» **PROMPT**: If a line in the listing contains "Open", copy it out whole.

» **SUPPLIED ENTRIES**:
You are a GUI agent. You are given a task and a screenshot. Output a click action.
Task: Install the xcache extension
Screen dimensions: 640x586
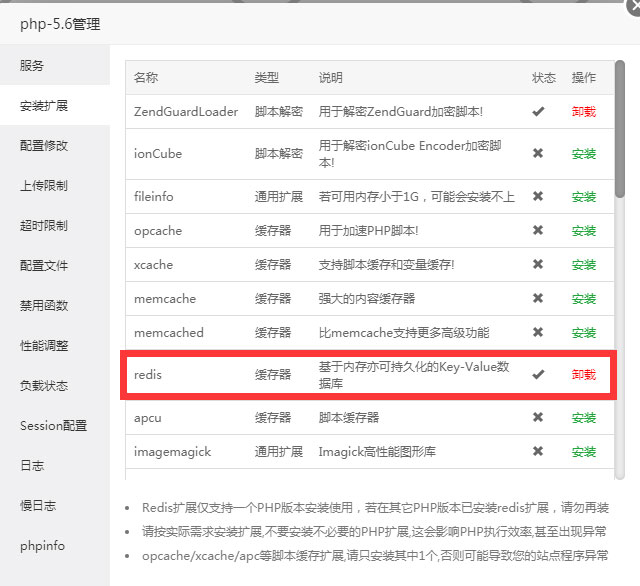[x=583, y=265]
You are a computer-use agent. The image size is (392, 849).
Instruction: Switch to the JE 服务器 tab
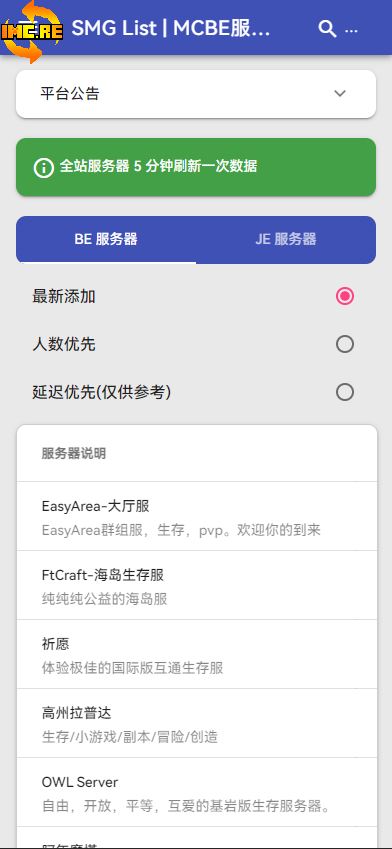(x=286, y=239)
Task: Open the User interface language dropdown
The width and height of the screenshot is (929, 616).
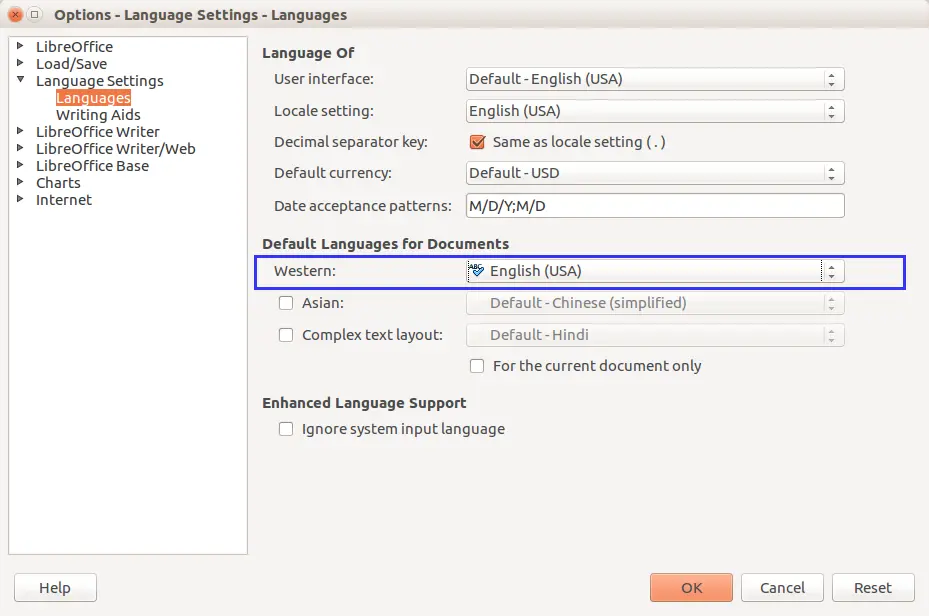Action: (x=655, y=79)
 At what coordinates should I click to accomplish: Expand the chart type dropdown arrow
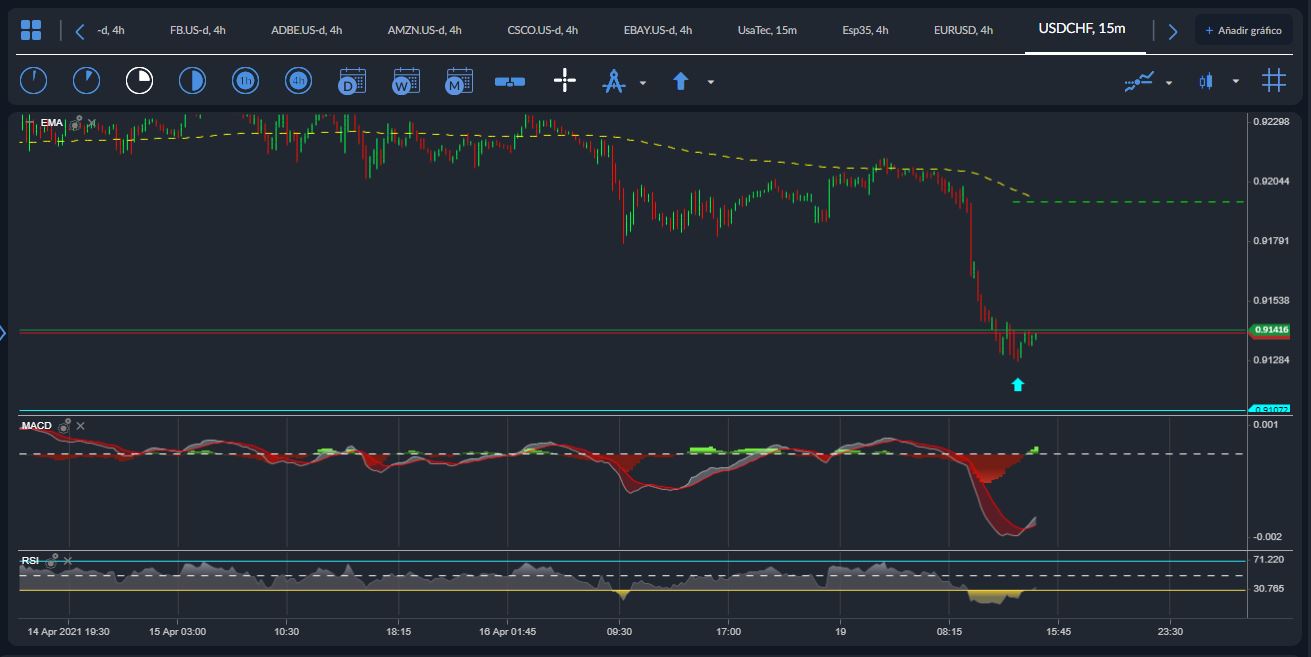1236,81
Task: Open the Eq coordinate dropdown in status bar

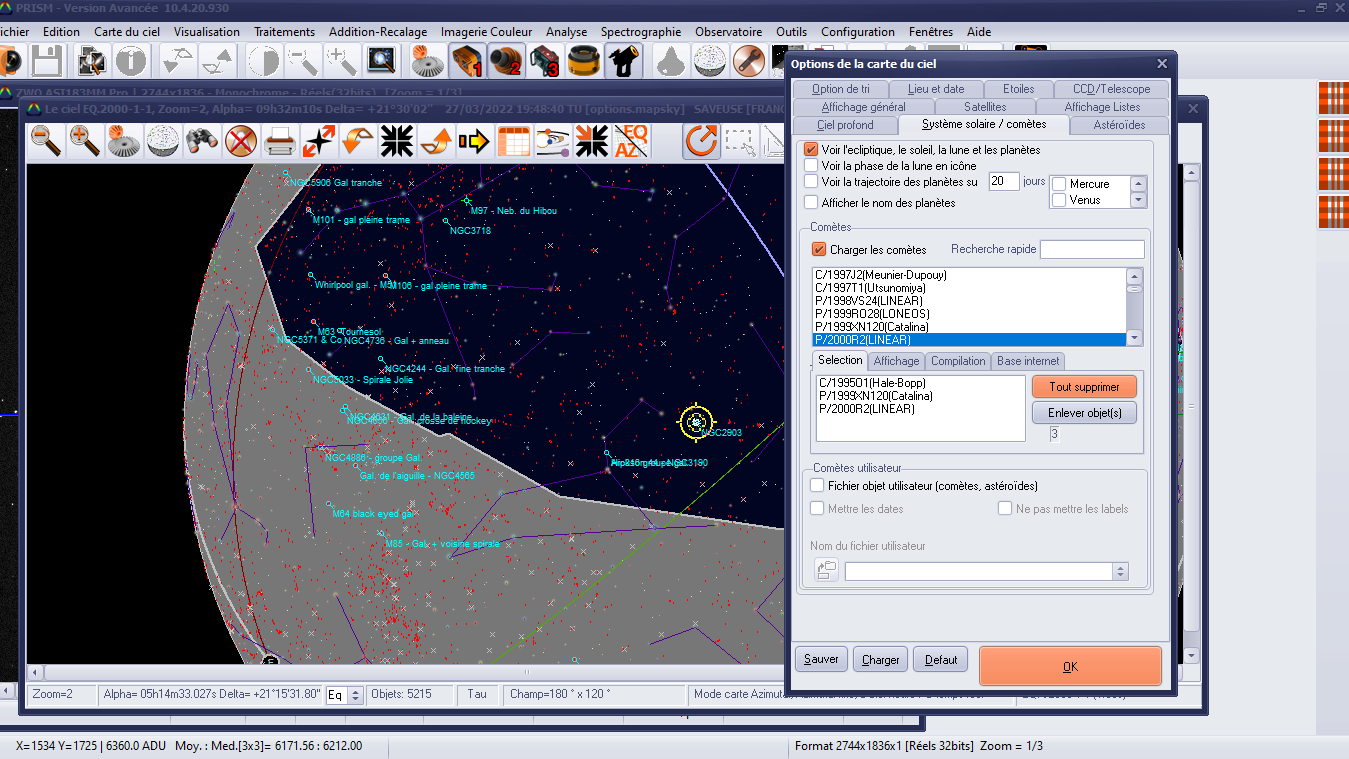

» **SOLUTION TO THIS EXERCISE**:
Task: Open the User interface language dropdown
Task: Open the Eq coordinate dropdown in status bar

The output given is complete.